Because I’ve been training models on a GPU but lately the jobs became mysteriously slow for some reason. I wanted to see which part of the training process is taking longer than expected.

What I observe is

epoch_toc - epoch_tic = 45 min
batch_load_toc - batch_load_tic = 0.005s
update_toc - batch_load_toc = 0.0423s

One epoch in my case contains 250 batches, but (0.005+0.0423)*250 is only about 12 minutes. So I’m wondering where are the remaining 45-12=33 minutes and is there a way to time it?

Thanks!

Your current script tries to profile the host to device transfer time, which wouldn’t work, since CUDA operations are asynchronous, so you would need to synchronize the code via torch.cuda.synchronize() before starting and stopping the timer.
To profile the data loading, you could use the data_time object from the ImageNet example.

Hi @ptrblck,

Thank you so much for your reply! If I only care about

  1. time to finish one epoch
  2. time of entire mini-batch
  3. time of loading each mini-batch

then I don’t need to use torch.cuda.synchronize(), and instead I can just modify the code as

for epoch in range(n_epoch):
    epoch_tic = time.time()
    tic = time.time()
    for x_batch, y_batch in training_loader:
        
        batch_load_time = time.time() - tic
        
        x_batch = x_batch.to(device)
        y_batch = y_batch.to(device)
        
        nnet = nnet.train()
        yhat = nnet(x_batch)
        loss = loss_fn(yhat, y_batch)
        
        optimizer.zero_grad()
        loss.backward()
        optimizer.step()
        
        batch_time = time.time() - tic
        tic = time.time()
    
    epoch_time = time.time() - epoch_tic

And correspondingly,

  1. epoch_time is the time to finish one epoch
  2. batch_load_time is the time to load one mini-batch of data
  3. batch_time is the time to finish the training of one mini-batch

Is this correct?

batch_load_time should give you the latency of the DataLoader, so it should approximate zero, if the DataLoader is fast enough to preload the next batches.

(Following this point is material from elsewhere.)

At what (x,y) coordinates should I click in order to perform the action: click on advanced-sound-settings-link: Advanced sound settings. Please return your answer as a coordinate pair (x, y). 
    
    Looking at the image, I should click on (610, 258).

However, epoch_time and batch_time will not give you an accurate result without synchronizations, as the GPU might be busy while the host code stops the timer.
To get valid profiles, you would have to add synchronizations.

Hi @ptrblck,

Thank you for your reply!

So the correct way should be adding torch.cuda.synchronize() in front of every time.time() call right?

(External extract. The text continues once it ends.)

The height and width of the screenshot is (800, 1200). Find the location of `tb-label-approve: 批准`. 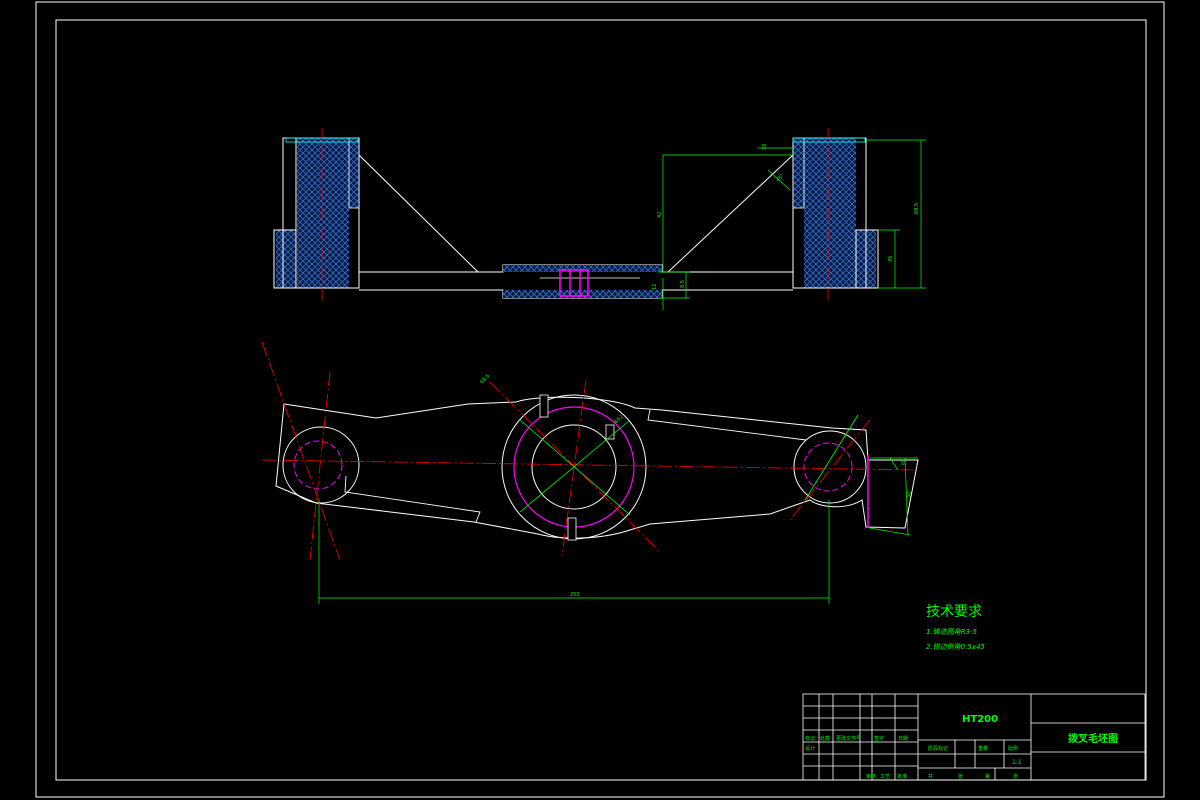

tb-label-approve: 批准 is located at coordinates (902, 776).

for epoch in range(n_epoch):
    torch.cuda.synchronize()
    epoch_tic = time.time()
    tic = time.time()
    for x_batch, y_batch in training_loader:
        torch.cuda.synchronize()
        batch_load_time = time.time() - tic
        
        x_batch = x_batch.to(device)
        y_batch = y_batch.to(device)
        
        nnet = nnet.train()
        yhat = nnet(x_batch)
        loss = loss_fn(yhat, y_batch)
        
        optimizer.zero_grad()
        loss.backward()
        optimizer.step()
        torch.cuda.synchronize()
        batch_time = time.time() - tic
        tic = time.time()
    torch.cuda.synchronize()
    epoch_time = time.time() - epoch_tic

Yes, this would give you the accurate timings. Once you have the profiles, you should remove it again to allow the asynchronous calls again.

Note that the first iterations (or each iterations using a new input shape) will be slower, if you are using torch.backends.cudnn.benchmark = True, as cudnn will run some benchmarking on the current workload.

Also, usually you would add some warmup iterations, but this might not be necessary if you just want to narrow down the bottleneck.